Tara Walton / Toronto Star
To a Hamilton man, his stolen medical marijuana plants were household “contents.” His insurer considered them landscaping, and subject to a capped amount. The dispute landed in court.
A Hamilton homeowner was paid $11,000 by his insurance company for 11 medical marijuana plants that were stolen from his yard.
But Darren Stewart thought the sum wasn’t enough and so he sued for $45,000 and additional amounts for mental and physical suffering.
He argued in court that the insurance company owed him the extra money because the plants weren’t landscaping but “contents” of his home.

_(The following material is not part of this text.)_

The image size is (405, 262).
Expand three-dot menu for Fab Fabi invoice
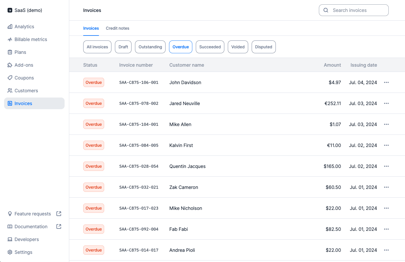coord(386,229)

The judge rejected his argument.
The case illustrates why it is important to understand the fine print of your insurance policy, particularly if the coverage is not specifically described in the contract.

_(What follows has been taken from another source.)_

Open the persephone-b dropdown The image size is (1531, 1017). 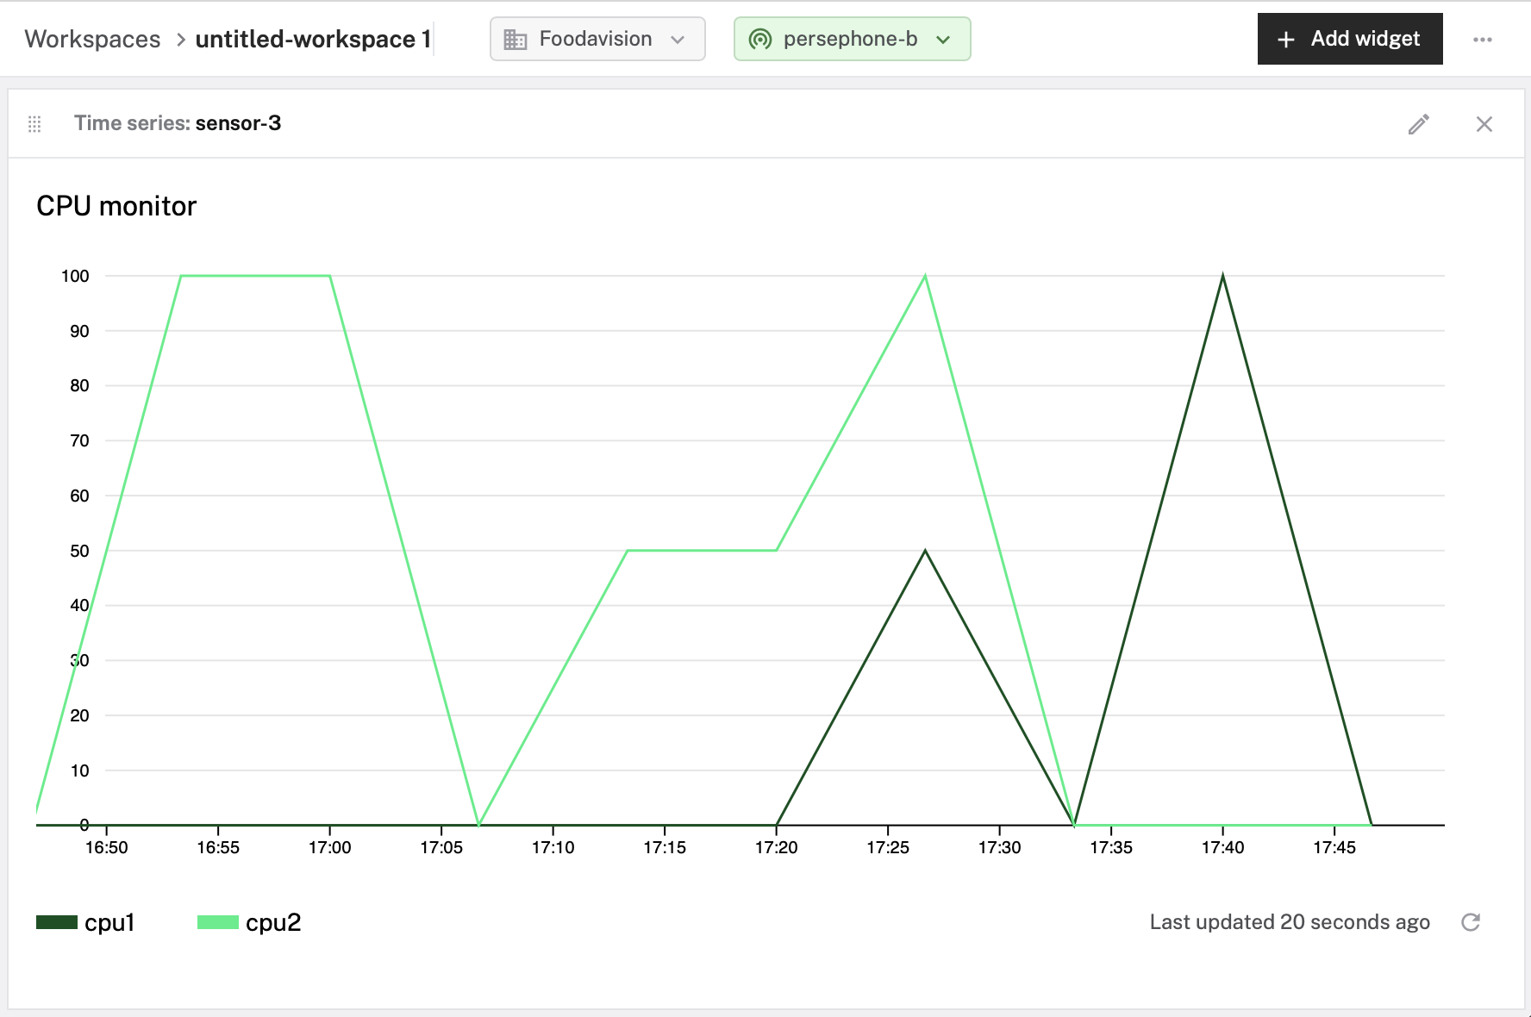(x=852, y=39)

Stewart has licences to grow medical marijuana for his own use. In September 2010, six plants in his back yard were stolen. A year later, another five plants were taken.
His property was insured by TD General Insurance. The policy covered trees, plants and shrubs to a maximum of 5 per cent of the total insured value of the home. The maximum per plant was $1,000.
The insurance company paid him $1,000 for each of the 11 stolen plants, but Stewart didn’t think that was enough. In two separate court applications, he sued TD for a total of $45,000. He said this was the full value of the plants under his policy’s personal property provision. This section of the policy insured the contents of his home and any property owned or used that is “usual to the ownership or maintenance of a dwelling.”
In each case he also claimed $180,000 for breach of contract and mental and physical suffering as a result of the thefts.
Justice James Ramsay ruled in March 2013 that it was a stretch to say plants growing in the yard were household contents. He also questioned whether growing medical marijuana was “a typical use” of the premises as contemplated by the policy. As a result, he rejected Stewart’s argument and dismissed the claim.
Stewart appealed the decision to the Ontario Divisional Court and in March 2014 his appeal was dismissed. He has filed a motion with the Ontario Court of Appeal requesting further leave to appeal.
New federal regulations came into effect on April 1 that prohibit people like Stewart from growing medical marijuana for their own use. These rules restrict its production to a handful of commercial growers.
A post on Health Canada’s website says growers have until the end of the month to file a notice confirming they have destroyed their medical marijuana plants or they may face prosecution.
But the new regulations have already been challenged. On March 21, Federal Court Judge Michael Manson issued an injunction exempting patients with licences from the new regulations.
The federal government has appealed Manson’s ruling. The appeal will likely be heard within the next year.
The injunction means that until further direction from the courts, patients licensed to grow medical marijuana under the old rules, like Stewart, can continue to do so.